You see, my joy and hope is found in a dusty old book, and in its Author. But understanding the book and knowing its Author takes a lifetime of searching and painful sacrifice. Knowing Him often doesn’t make life any easier, but it does make it more meaningful, passionate and hopeful in the long term.
But most folks are only looking for the short term, a quick fix, an easy answer. I’ve got none of those.
The best byproducts of my faith – joy, peace, meaning – are found through a regular regimen of spiritual disciplines (prayer, study of Scripture, worship, etc) that take my focus OFF me and onto God. To find true happiness, I focus on things others easily ignore. I pay attention to a world outside of the one everyone else sees so clearly, looking to far-away King for my daily marching orders.
At His direction, I look clear-eyed at the ugliness inside me, while others believe themselves only filled with sweetness and light.
I listen as He roots out each wrong motivation in my heart. I avoid explaining away and rationalizing my sin, but agree with each rebellion His finger points out.
I accept trials and hardships, trusting in their hidden purpose. I look on as each crucible melts away the imperfections His finger pointed to earlier. I am reborn, remade into the image of the One I love.
While the world continually exalts self and desire, I hope to become smaller in my own eyes. The less of me I see, the more His image comes into focus.

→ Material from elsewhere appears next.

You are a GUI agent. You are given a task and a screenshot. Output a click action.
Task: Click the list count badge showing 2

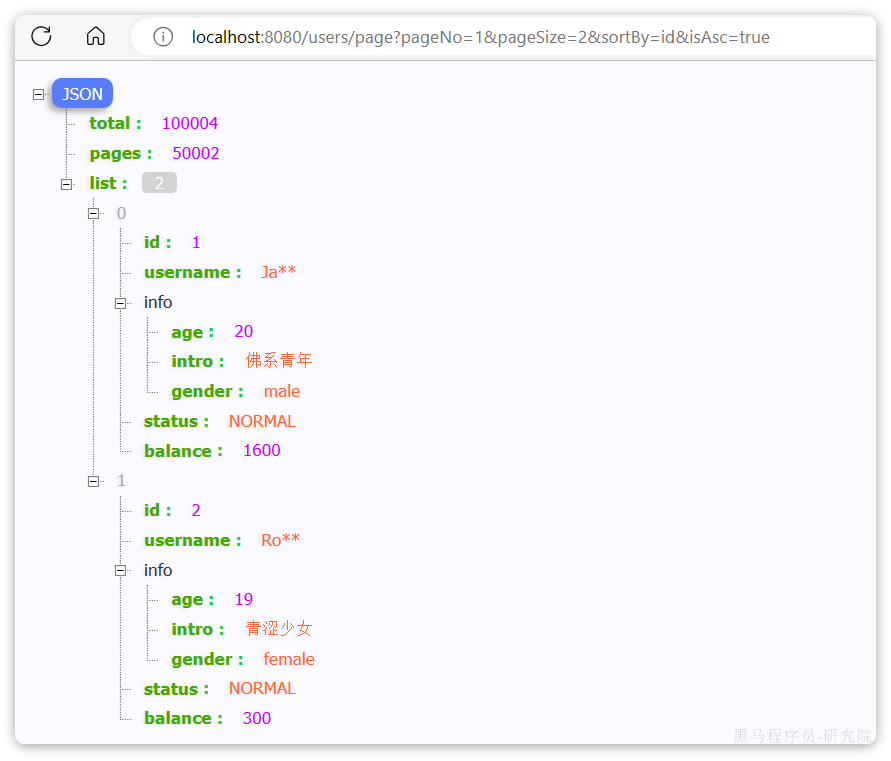tap(159, 183)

In the end, some become desperate as they watch this world slip away. But at the very same moment, I celebrate this world slipping away as it dissolves into a new and glorious one.

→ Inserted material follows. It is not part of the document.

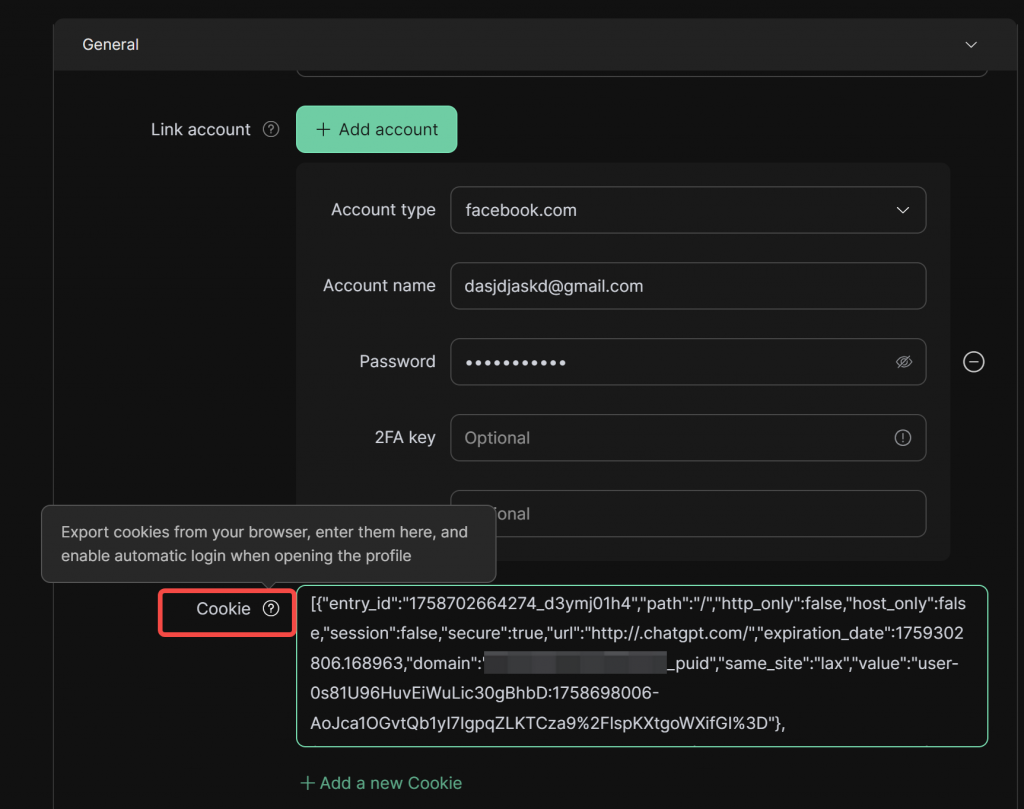Click the Account type label

click(x=383, y=210)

This is why the great fear – death – is my greatest victory. My mind and spirit are already focused on “the other side”. This present world is mostly a pesky distraction from the One I love and wish to see.
For them, heaven’s just a word – a hoped-for myth. For me, it’s more real than this world with each passing day.
Most people try and convince themselves there’s meaning in this life outside of God. But I know what seems like the easy way out will never satisfy them…
For in finding, we must lose.
In losing, we find everything.
To find life, we must die to self.
In dying, we find life and joy eternal.
There is no other way, though men continue to search out an easier one. Even so, life and truth are still found in a dusty old book that asks you to give up everything to follow its Author…
This is the one path to life everlasting. And it is the one few will ever find though it sits right in front of their eyes. It’s a road map to heaven and happiness, bound in leather and dust.